# Have you spent real money?



## Bcat (Nov 21, 2017)

I did the deed today and bought the launch special for 99cents. I hate to give Nook the upper-hand, but it was a really good deal. 

How about you guys?


----------



## Alicia (Nov 21, 2017)

I haven't yet, but I feel like I probably will at some point. plus I kind of want the launch special..


----------



## OLoveLy (Nov 21, 2017)

Not yet and don't need. ^^


----------



## Ryumia (Nov 21, 2017)

*Q*: *Have you spent real money?*

*A*: I would say yes. I used the money to buy the $0.99 launch special. Don't regret buying it.


----------



## tolisamarie (Nov 21, 2017)

No. I don't  see any reason to at this point. Nintendo has been very generous with leaf tickets. I've earned enough to buy:

The two extra crafting spots @80 each = 160
Four extra market boxes @10 each = 40
Twenty +5 Inventory slots @20 each = 400

Total 600 Tickets

...and I still have over 300 tickets right now. I could buy KK's chair but it seems kind of boring so I'll wait to see if something better comes along.
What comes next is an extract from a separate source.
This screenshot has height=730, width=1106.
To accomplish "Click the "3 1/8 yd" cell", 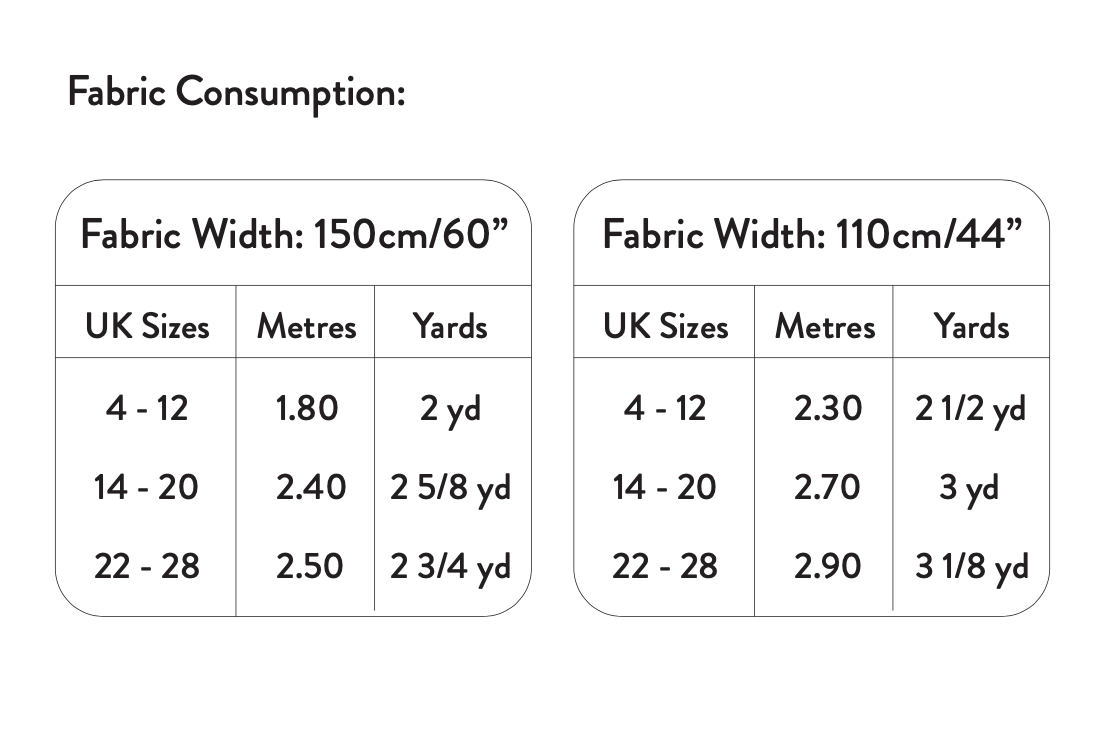I will point(971,567).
The key is to have patience and not waste tickets on crafting times or materials.

Note: Leveling up will get you to 12 market boxes and only 150 inventory slots. If you want the max inventory (250) it will cost 400 tickets.
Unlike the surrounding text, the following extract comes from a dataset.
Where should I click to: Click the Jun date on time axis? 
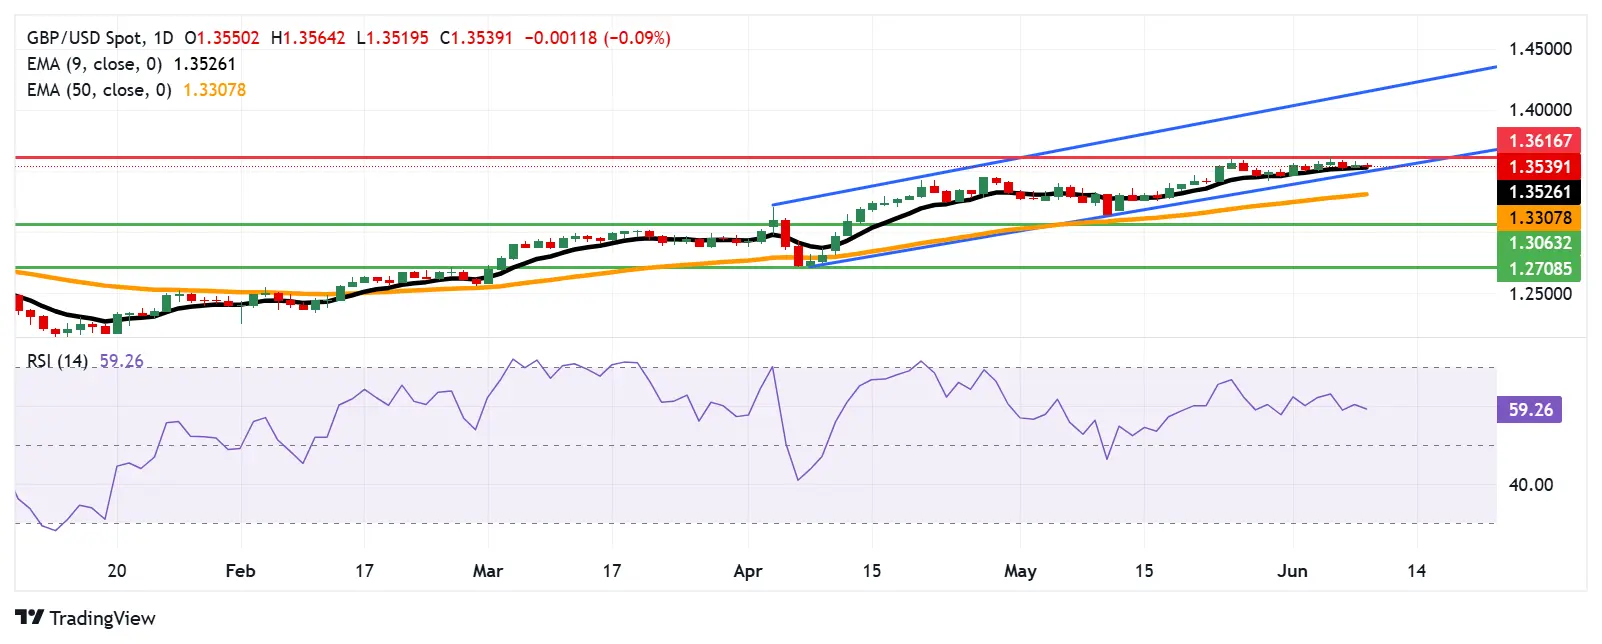click(1292, 571)

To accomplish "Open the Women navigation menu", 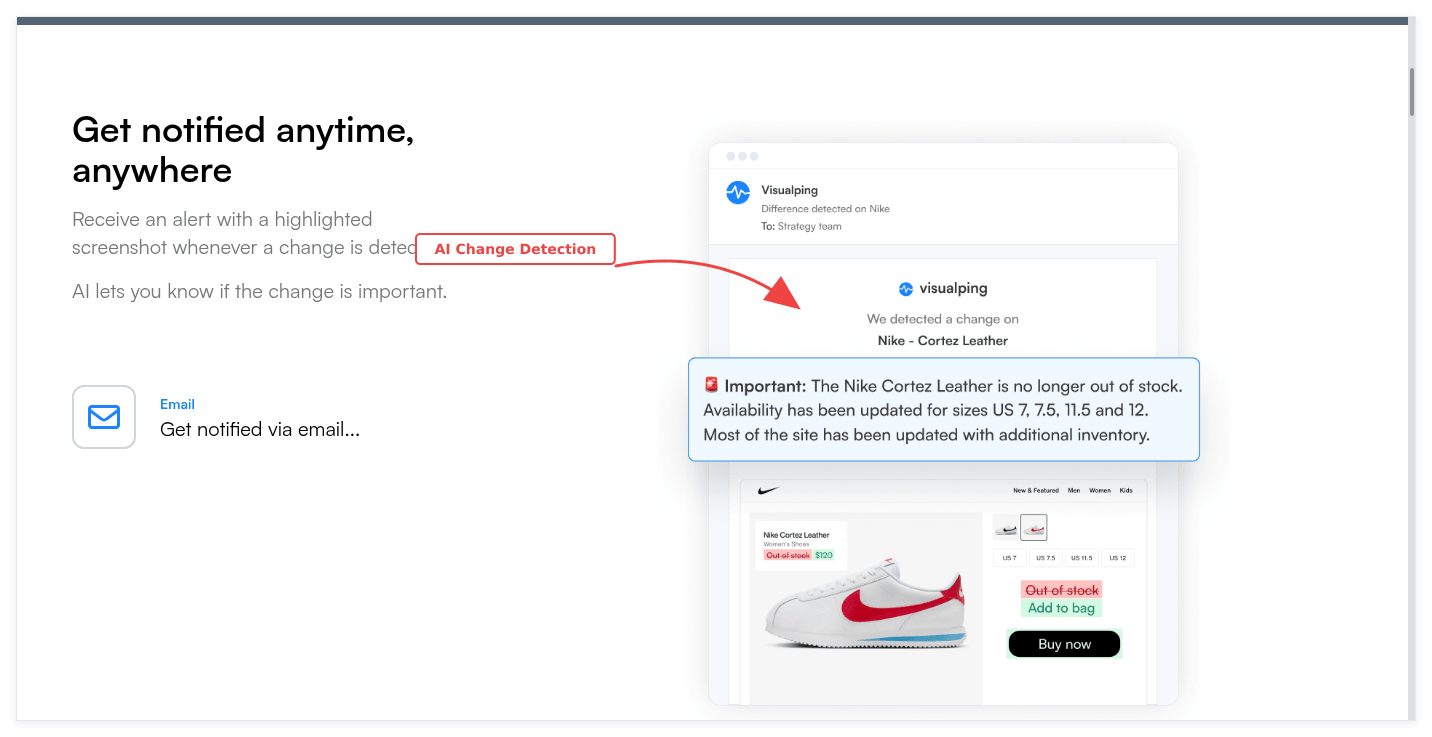I will [x=1100, y=490].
I don't know what the max market box number is, I have found that 16 is plenty for me so I won't be buying any more.


----------



## Gruntilda (Nov 21, 2017)

I wasn't going to buuuut... I did twice today lol.


----------



## That Marshal Fangirl (Nov 21, 2017)

No.  It is tempting to buy those special items so K.K. and Tom Nook can come over, but that's a lot of money to spend on a game I feel like I'll get tired of in a month or so (already been playing it three weeks).


----------



## ~Unicorn~ (Nov 21, 2017)

No, and I don't really want to


----------



## Chicha (Nov 21, 2017)

Nah, I don't find it necessary honestly. My Nintendo rewards have been helping so it's definitely worth getting a Nintendo account.


----------



## watercolorwish (Nov 21, 2017)

yup i spent 9 bucks so far lol i hate myself


----------



## Fjoora (Nov 21, 2017)

Don't waste the money. It's simply not worth it folks.


----------



## kayleee (Nov 22, 2017)

I spent 4 bucks so far it’s whatever 

I don’t care much for KK or Tom Nooks chair so I don’t have a need for a copious amount of leaf tickets yet


----------



## Megan. (Nov 22, 2017)

I don’t intend on spending anything. I think you get enough leaf tickets to get what you need.


----------



## Ellexi (Nov 22, 2017)

I bought the first 2 launch specials! Ultimately I'm using them to expand my slots & escalate long-time projects, so I don't actually think I'll need them as much once my camp is established.


----------



## Lorrai (Nov 22, 2017)

Both the hubby and I did the 99cent deal. Pretty cheap to say no to.


----------



## Garrett (Nov 22, 2017)

No, nothing. I'm at level 49 (been playing the beta) and the game really does give you everything you need. 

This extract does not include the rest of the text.